School uniforms with up to 54″ trouser waistlines are being sold as the growing epidemic of childhood obesity continues, writes Dan Buckley.
The problem is particularly acute in primary schools and the demand for oversized uniforms is growing, according to Jonathan Eakin from Hunter Schoolwear in Cavan, a wholesaler that has been supplying shops nationwide for more than 40 years.
One in four primary school children are either overweight or obese and uniform suppliers have been increasing the waistlines, shirt collars and bust width sizes in order to meet the change in demand, Mr Eakin said.
“Ten years ago, we brought in a special elasticated pants for primary school kids,” Mr Eakin told Sean O’Rourke on RTÉ radio. “At the time we started with a 28” waist and did it up to a 36” waist but we now do it up to 46” waist.
“We are talking mainly boys but we do a pants with expanded waist for primary school girls as well.
“It has grown considerably in the last couple of years. This year for secondary school we did it up to 50” waist but we have been asked for 52” and 54” waists.”
He said that parents of obese children were going into shops that specialise in uniforms looking for trousers with 50” waists and shirts with 19” neck as these cannot be sourced in the larger multiple stores.
“Last year, we ran out of the 50” waists so this year we bought some more and we still have them in stock,” he said.

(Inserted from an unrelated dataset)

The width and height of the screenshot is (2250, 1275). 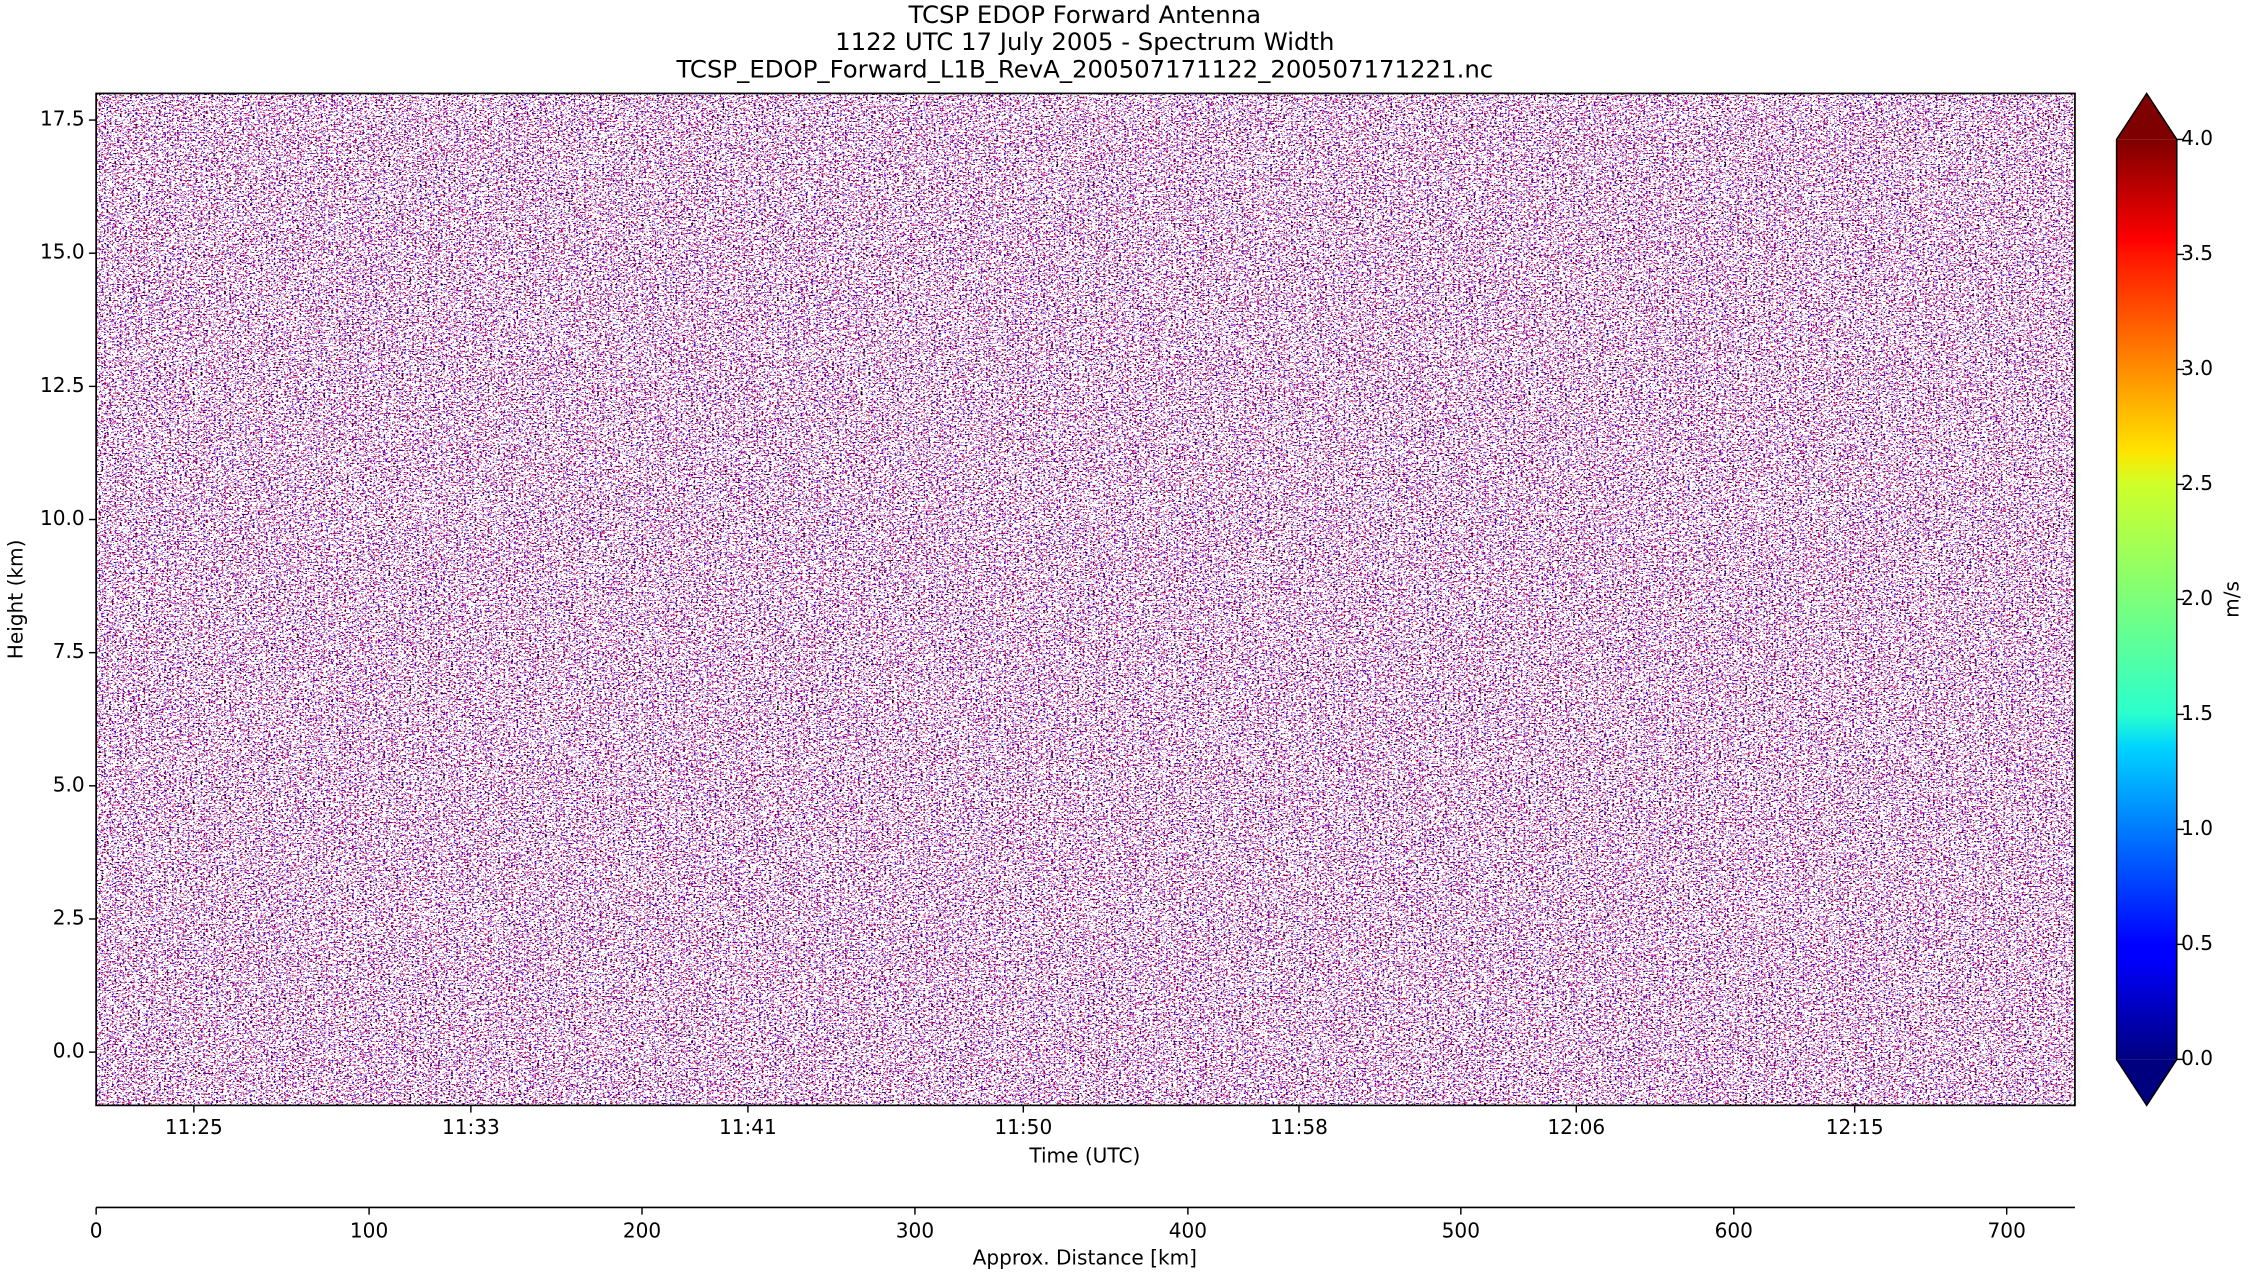 I want to click on colorbar, so click(x=2146, y=600).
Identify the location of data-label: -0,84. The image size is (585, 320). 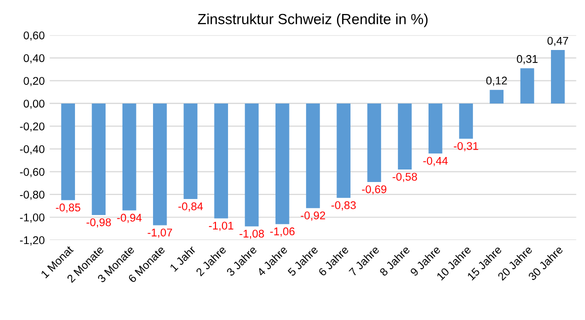
(190, 207).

The demand for oversized school sweatshirts is also increasing, said Mr Eakin.
“The demand is increasing, particularly for primary schools. Adult sizes are all being sold. Imagine a ten-year-old boy wearing a large adult sweatshirt.”
According to dietician Louise Reynolds, one in four Irish schoolchildren are either overweight or obese.
“The problem isn’t just uniforms,” she said, speaking on the same programme. “They are at increased risk of heart problems and diabetes.”
The communications manager with the Irish Nutrition and Dietetic Institute said type-2 diabetes, regarded as an adult condition, is now being found in primary school children.